Magnani also played service football for the 1944 Bainbridge Commodores football team and college football for the St. Mary's College from 1936 to 1939.

==Early life==
Magnani was born in 1917 in Dalzell, Illinois. As a child, he moved with his family to Vallejo, California. He attended St. Mary's Prepareatory School and then enrolled at St. Mary's College in Moraga, California. He played college football for the St. Mary's Gaels football team from 1936 to 1939. He was a member of the 1938 Saint Mary's Gaels football team that defeated Texas Tech in the Cotton Bowl.

==Professional football==
Magnani was selected by the Cleveland Rams in the 19th round, 175th overall pick, of the 1940 NFL draft. He played three seasons in Cleveland from 1940 to 1942. In 1942, he was selected for the Pro Bowl and ranked among the NFL leaders with 24 receptions (third) for 276 yards and four receiving touchdowns (fourth), 620 yards from scrimmage (fifth), 897 all-purpose yards (seventh), 344 rushing yards (eighth), and five touchdowns (ninth).

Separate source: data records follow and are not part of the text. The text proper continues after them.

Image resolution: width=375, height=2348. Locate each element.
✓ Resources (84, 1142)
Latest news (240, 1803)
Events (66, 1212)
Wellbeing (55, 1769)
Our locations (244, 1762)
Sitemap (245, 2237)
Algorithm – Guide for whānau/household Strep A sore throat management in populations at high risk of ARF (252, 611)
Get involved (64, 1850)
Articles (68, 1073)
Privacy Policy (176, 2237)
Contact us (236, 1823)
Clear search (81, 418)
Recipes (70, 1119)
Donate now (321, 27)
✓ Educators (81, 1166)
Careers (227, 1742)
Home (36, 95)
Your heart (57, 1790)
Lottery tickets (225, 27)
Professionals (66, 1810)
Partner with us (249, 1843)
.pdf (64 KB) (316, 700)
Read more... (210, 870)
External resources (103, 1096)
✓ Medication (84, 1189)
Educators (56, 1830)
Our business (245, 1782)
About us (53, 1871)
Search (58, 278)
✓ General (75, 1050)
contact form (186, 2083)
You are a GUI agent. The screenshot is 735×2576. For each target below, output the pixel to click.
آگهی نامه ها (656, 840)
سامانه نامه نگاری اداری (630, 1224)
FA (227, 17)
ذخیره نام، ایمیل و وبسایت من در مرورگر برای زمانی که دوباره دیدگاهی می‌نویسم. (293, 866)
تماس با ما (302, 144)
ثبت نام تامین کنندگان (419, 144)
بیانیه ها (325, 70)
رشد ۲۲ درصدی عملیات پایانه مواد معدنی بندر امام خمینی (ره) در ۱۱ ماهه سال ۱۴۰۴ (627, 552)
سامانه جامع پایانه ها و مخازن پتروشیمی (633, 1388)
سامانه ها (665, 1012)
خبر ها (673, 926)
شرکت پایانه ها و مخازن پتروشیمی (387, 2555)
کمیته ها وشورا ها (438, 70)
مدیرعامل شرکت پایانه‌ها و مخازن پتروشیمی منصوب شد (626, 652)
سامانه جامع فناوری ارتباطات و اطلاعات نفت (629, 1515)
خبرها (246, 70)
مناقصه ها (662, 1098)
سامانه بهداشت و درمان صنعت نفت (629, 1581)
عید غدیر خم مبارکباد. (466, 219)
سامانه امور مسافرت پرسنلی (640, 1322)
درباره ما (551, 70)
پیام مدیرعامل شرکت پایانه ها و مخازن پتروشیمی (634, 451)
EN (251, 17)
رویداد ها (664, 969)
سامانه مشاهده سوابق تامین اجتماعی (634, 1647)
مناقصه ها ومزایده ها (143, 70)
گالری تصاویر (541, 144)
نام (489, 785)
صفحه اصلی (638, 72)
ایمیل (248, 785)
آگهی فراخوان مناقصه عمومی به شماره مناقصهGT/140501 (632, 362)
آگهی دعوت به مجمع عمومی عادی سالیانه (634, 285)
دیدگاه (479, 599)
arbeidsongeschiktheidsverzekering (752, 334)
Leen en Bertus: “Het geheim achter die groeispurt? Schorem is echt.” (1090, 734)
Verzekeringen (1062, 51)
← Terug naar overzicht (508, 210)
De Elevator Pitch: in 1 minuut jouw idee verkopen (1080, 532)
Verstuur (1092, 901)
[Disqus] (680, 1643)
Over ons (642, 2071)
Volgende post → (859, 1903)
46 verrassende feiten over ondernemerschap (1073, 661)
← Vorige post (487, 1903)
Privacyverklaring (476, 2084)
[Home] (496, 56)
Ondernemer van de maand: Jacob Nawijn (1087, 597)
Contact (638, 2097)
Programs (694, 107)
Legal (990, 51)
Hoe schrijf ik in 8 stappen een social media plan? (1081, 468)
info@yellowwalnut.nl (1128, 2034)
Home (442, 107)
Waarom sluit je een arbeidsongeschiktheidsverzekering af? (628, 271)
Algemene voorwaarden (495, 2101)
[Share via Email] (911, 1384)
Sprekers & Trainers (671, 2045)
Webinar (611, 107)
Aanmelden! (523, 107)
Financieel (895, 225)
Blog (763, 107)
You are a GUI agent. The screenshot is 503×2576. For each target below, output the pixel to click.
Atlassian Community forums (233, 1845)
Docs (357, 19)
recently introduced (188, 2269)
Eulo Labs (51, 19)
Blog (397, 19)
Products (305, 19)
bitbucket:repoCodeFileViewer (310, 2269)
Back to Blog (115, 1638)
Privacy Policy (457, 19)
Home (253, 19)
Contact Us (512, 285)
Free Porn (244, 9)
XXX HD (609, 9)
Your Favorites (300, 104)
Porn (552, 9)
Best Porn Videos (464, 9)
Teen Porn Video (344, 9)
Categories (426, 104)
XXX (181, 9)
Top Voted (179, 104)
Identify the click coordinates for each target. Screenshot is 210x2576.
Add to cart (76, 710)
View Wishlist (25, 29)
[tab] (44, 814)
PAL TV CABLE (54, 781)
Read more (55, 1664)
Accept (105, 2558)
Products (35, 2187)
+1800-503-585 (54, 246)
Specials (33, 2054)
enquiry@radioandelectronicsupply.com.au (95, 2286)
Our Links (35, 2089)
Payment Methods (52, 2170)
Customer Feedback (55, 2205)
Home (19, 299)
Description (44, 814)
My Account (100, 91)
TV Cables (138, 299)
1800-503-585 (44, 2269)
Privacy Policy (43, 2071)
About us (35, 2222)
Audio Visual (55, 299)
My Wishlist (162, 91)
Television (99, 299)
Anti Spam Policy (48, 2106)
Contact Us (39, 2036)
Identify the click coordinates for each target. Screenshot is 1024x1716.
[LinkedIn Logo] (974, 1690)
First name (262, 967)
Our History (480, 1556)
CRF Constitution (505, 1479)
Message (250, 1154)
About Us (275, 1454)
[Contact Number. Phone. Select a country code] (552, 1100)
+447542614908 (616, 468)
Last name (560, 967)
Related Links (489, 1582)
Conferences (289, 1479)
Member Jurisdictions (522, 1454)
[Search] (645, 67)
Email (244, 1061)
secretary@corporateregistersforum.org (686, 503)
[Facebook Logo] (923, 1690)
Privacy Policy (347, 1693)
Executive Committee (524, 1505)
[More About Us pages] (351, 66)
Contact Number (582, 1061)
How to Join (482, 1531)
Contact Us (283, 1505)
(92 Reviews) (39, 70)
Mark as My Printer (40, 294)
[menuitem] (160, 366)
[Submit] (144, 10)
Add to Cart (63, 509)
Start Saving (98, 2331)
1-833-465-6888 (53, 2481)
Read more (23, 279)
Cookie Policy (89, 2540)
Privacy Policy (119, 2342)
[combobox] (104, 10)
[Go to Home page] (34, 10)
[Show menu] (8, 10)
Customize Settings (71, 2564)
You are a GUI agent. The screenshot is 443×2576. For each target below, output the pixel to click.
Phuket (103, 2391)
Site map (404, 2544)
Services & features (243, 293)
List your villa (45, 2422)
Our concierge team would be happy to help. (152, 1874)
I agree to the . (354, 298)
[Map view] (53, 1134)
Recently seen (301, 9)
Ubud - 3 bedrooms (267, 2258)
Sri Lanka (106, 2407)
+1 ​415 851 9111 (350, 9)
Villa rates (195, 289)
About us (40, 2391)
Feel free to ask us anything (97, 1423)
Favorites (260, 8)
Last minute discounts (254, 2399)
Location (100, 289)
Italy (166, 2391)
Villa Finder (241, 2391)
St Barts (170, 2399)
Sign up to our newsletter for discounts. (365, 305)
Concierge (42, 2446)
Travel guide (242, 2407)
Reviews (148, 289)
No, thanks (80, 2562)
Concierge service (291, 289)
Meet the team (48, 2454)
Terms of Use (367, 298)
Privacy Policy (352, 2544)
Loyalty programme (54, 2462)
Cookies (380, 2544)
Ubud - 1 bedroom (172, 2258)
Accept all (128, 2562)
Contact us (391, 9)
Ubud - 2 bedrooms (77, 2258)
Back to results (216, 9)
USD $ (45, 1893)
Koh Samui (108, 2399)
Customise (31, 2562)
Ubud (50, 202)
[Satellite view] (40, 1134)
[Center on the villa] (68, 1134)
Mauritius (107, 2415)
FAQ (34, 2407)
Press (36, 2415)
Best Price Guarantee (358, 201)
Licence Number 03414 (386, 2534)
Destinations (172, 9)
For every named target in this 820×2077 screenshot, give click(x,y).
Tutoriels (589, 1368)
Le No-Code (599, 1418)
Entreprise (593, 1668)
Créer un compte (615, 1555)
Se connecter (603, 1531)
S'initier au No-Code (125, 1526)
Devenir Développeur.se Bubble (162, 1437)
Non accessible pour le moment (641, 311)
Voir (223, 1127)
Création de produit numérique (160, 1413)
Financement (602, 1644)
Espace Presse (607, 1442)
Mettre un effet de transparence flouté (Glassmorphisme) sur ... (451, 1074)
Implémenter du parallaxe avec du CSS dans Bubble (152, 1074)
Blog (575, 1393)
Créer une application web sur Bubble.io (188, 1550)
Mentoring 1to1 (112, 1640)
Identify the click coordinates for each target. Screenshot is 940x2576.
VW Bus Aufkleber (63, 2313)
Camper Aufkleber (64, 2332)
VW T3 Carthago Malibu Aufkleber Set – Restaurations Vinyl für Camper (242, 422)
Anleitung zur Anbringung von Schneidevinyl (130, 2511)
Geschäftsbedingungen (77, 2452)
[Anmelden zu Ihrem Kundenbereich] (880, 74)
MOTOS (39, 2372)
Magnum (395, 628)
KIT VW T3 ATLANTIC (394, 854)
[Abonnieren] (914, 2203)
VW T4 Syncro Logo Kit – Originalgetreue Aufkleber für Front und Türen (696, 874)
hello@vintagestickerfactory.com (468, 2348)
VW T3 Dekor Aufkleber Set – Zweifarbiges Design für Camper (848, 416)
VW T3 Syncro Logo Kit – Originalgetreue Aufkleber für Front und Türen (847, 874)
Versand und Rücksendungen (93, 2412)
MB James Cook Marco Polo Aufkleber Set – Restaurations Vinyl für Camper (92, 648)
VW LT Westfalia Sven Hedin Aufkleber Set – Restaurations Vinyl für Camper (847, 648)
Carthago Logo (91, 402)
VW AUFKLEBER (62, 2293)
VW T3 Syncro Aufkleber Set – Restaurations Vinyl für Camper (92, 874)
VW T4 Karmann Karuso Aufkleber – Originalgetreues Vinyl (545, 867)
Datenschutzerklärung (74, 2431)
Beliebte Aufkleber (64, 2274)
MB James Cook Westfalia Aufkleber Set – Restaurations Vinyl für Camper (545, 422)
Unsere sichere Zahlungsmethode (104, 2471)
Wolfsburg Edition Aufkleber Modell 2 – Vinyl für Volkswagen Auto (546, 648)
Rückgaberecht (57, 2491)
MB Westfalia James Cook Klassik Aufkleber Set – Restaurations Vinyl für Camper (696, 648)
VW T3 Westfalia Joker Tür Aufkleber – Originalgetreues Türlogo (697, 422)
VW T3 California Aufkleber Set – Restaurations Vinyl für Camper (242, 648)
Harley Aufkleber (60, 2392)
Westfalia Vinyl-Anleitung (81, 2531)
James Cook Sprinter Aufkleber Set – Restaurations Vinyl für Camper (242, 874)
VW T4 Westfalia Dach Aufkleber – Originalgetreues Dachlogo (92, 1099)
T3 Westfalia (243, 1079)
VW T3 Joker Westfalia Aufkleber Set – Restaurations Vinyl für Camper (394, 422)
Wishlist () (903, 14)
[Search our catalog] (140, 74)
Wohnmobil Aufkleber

In April 1943, the Rams withdrew from the NFL, and Magnani joined the Chicago Bears for the 1943 season. He again ranked among the NFL leaders with a 79-yard rush (first), 6.1 rushing yards per attempt (second), a 96-yard kick return (second), and 310 rushing yards (10th).

After the 1943 season, Magnani entered the Navy. He missed the 1944 and 1945 NFL seasons due to military service. During the 1944 season, he played for the undefeated 1944 Bainbridge Commodores football team that was ranked No. 5 in the final AP Poll.

Magnani returned to the Chicago Bears for the 1946 season. He tallied 277 rushing yards and 156 receiving yards in 1946. His average of 5.6 yards per touch ranked fifth in the NFL.

In January 1947, the Bears sold Magnani to the Los Angeles Rams. He spent the 1947 and 1948 seasons with the Rams.

Magnani concluded his NFL career with the Chicago Bears in 1949 and the Detroit Lions in 1950. He was used primarily as a blocker and defensive player by the Lions and was waived by the club in August 1951.

According to the Oxford English Dictionary the first known use of the word scatback was in reference to Magnani.

==NFL career statistics==

Legend
|  | Won the NFL Championship |
|  | Led the league |
| Bold | Career high |

===Regular season===

| Year | Team | Games |  | Rushing |  |  |  |  | Receiving |  |  |  |  |
| GP | GS | Att | Yds | Avg | Lng | TD | Rec | Yds | Avg | Lng | TD |
| 1940 | RAM | 11 | 4 | 7 | 19 | 2.7 | - | 0 | 11 | 119 | 10.8 | 25 | 1 |
| 1941 | RAM | 9 | 8 | 24 | 128 | 5.3 | 29 | 0 | 14 | 189 | 13.5 | 61 | 1 |
| 1942 | RAM | 11 | 10 | 59 | 344 | 5.8 | 71 | 1 | 24 | 276 | 11.5 | 67 | 4 |
| 1943 | CHI | 10 | 7 | 51 | 310 | 6.1 | 79 | 2 | 6 | 88 | 14.7 | 51 | 1 |
| 1946 | CHI | 10 | 7 | 68 | 277 | 4.1 | 32 | 0 | 14 | 156 | 11.1 | 38 | 1 |
| 1947 | RAM | 12 | 3 | 48 | 178 | 3.7 | 27 | 0 | 4 | 57 | 14.3 | 40 | 1 |
| 1948 | RAM | 8 | 1 | 38 | 144 | 3.8 | 15 | 0 | 3 | 28 | 9.3 | 16 | 1 |
| 1949 | CHI | 6 | 1 | 33 | 59 | 1.8 | 9 | 0 | 3 | 29 | 9.7 | 15 | 0 |
| 1950 | DET | 7 | 0 | 3 | 7 | 2.3 | 5 | 0 | 0 | 0 | 0.0 | 0 | 0 |
|  |  | 84 | 41 | 331 | 1,466 | 4.4 | 79 | 3 | 79 | 942 | 11.9 | 67 | 10 |

===Playoffs===

| Year | Team | Games |  | Rushing |  |  |  |  | Receiving |  |  |  |  |
| GP | GS | Att | Yds | Avg | Lng | TD | Rec | Yds | Avg | Lng | TD |
| 1943 | CHI | 1 | 1 | 2 | 6 | 3.0 | - | 0 | 4 | 122 | 30.5 | 66 | 2 |
| 1946 | CHI | 1 | 1 | 0 | 0 | 0.0 | - | 0 | 0 | 0 | 0.0 | 0 | 0 |
|  |  | 2 | 2 | 2 | 6 | 3.0 | - | 0 | 4 | 122 | 30.5 | 66 | 2 |

==Later life==
In 1952, Magnani returned to Vallejo, California, where he operated a beer distribution business. He retired in 1982. He was also an organizer of the NFL Alumni Association. was inducted into the St. Mary's Athletic Hall of Fame. He died on December 26, 1985, at age 68 from congestive heart failiure at his home in Vallejo.